Records nonetheless remain a drop in the musical bucket, pulling in just 0.2 percent of total sales last year. CD sales, which have dropped precipitously in recent years as consumers have turned to digital downloads to stock their MP3 players, still make up 90 percent of the market. And the music industry likes vinyl because it can't be download illegally -- something nearly six in 10 consumers did last year.
But now that younger music lovers have discovered that the iPod and the turntable can peacefully coexist, retailers are taking note.
Amazon created a special section last fall just for record-lovers, even though it has been selling records online for more than a dozen years.
At Half Price Books, second-hand sales of vinyl have increased every year since 2005, when sales shot up 11 percent nationally and 21 percent in Minnesota, spokeswoman Kirk Thompson said.

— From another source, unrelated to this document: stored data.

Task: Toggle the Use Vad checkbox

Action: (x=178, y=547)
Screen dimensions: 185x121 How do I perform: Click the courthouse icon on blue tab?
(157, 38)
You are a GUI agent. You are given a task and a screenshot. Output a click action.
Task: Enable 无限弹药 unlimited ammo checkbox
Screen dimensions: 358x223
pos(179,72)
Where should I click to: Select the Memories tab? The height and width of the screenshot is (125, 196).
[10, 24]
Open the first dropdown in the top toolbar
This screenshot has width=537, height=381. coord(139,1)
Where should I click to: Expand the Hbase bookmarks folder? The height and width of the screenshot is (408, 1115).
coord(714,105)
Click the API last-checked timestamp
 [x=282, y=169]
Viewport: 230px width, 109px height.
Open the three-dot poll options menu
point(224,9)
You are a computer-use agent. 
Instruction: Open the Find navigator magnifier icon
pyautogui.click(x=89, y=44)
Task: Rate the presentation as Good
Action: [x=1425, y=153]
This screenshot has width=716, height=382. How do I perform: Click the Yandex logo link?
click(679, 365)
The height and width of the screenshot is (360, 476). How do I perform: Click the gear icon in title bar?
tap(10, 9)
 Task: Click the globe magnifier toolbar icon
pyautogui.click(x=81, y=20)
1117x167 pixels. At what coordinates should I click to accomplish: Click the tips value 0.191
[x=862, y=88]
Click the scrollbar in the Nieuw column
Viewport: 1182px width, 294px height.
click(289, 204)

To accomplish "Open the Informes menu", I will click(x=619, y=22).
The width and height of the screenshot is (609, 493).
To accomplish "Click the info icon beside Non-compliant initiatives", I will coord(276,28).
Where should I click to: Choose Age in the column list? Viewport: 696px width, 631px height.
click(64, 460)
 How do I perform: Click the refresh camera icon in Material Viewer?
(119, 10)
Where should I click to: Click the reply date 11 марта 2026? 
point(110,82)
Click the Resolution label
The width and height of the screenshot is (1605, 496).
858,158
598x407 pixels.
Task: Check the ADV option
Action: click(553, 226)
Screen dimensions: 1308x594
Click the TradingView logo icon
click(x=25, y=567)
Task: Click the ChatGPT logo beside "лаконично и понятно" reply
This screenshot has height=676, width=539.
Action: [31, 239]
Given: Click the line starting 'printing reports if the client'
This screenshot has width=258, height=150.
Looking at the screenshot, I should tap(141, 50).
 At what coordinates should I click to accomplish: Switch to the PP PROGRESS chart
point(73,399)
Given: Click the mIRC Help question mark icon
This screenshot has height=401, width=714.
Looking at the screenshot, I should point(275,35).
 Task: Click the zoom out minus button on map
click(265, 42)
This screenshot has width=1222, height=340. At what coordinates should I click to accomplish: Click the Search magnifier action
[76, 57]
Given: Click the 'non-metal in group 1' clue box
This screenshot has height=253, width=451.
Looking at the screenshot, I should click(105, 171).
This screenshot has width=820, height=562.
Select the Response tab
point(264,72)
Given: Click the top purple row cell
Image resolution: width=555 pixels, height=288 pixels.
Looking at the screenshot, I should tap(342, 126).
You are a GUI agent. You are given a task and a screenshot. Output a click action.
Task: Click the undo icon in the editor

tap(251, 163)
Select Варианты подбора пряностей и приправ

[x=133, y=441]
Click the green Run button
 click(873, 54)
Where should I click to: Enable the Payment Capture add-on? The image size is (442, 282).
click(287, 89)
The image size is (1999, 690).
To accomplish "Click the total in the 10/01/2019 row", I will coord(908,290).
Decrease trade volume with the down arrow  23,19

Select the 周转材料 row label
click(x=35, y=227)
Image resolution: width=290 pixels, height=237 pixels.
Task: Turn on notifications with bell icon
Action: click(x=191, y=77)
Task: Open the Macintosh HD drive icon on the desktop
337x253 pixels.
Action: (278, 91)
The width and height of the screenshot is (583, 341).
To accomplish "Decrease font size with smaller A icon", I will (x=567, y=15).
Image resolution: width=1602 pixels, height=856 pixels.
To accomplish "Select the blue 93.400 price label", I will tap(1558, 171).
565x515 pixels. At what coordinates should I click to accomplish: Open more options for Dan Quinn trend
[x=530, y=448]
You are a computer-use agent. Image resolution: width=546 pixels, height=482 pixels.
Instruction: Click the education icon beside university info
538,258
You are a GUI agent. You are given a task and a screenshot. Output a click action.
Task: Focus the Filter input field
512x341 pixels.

Half Price Books traded about 85,000 records at its seven Twin Cities locations last year, an uptick of 11 percent.
Credit goes to rap
Stop in at Hymie's Vintage Records, the Electric Fetus, Eclipse Records, Treehouse Records or Vintage Music Co., and you'll see "old fogy collectors as well as lots of younger kids" working their fingers over the rows of 12-inch-square record jackets, said Auralee Likes, co-owner of Hymie's.
Hymie's, on Lake Street in Minneapolis, is a mecca for record collectors. It sells mostly albums (and a smattering of eight-tracks) from its funky-colored store where a John Lennon towel hangs on one of its windows and "Pucker" the fox terrier greets customers.
"Rap is somewhat responsible for keeping vinyl records around, because the DJs use vinyl," said Likes, who owns Hymie's with Julie Wellman.
"The younger crowd hears the sample from the old records in the hip-hop, and then come in here and find out that this little sound is actually a whole album. ... It's like a library, you can learn so much."
At the Electric Fetus, the space for vinyls has nearly tripled in the past 18 months, retail manager Bob Fuchs said. While still a small slice of overall sales, vinyl has jumped from 2 or 3 percent a couple of years ago to 5 or 6 percent now, he said.
The Fetus will keep expanding floor space as long as customers keep buying. Considering that half of U.S. teenagers didn't buy a single CD in 2007, according to NPD Group, he might be on to something.
As part of a coalition of 30 independent retailers, Fuchs was none too pleased to hear that big-box retailers are taking interest.
"They'll get the exclusive Tom Petty or Rolling Stones LP because they have that kind of clout," Fuchs said. But "they'll miss the small things, because they don't have time to deal with them, nor do they have the knowledge."
More artists on board
More artists are giving LPs another spin as well, including recent releases from the Killers, Ryan Adams, R.E.M., Jack Johnson, Radiohead, Amy Winehouse and Elvis Costello. A growing number of artists also offer multiple platforms at once -- vinyl, CD and a coupon for a free download.
The multiple format satisfies the needs of some enthusiasts who claim that vinyl sounds better than digitized music (though there's some disagreement about that), and also gives consumers the portability they need to take music with them in their cars or while they jog around the lake.
But though many of those now scouring the record bins are trying to reclaim the vinyls they sold years ago, retailers say the resurgence of the record doesn't necessarily mean your dusty collection will be worth more.
Only LPs in mint condition get resold, and many aren't. And while Diana Ross might have serenaded you through your first love, only the rarest of records fetch much in the marketplace.
Then again, a picture sleeve 45-rpm record of a 1960s surfer-girl band the Honeys recently went for a couple of thousand dollars on e-Bay, Likes said.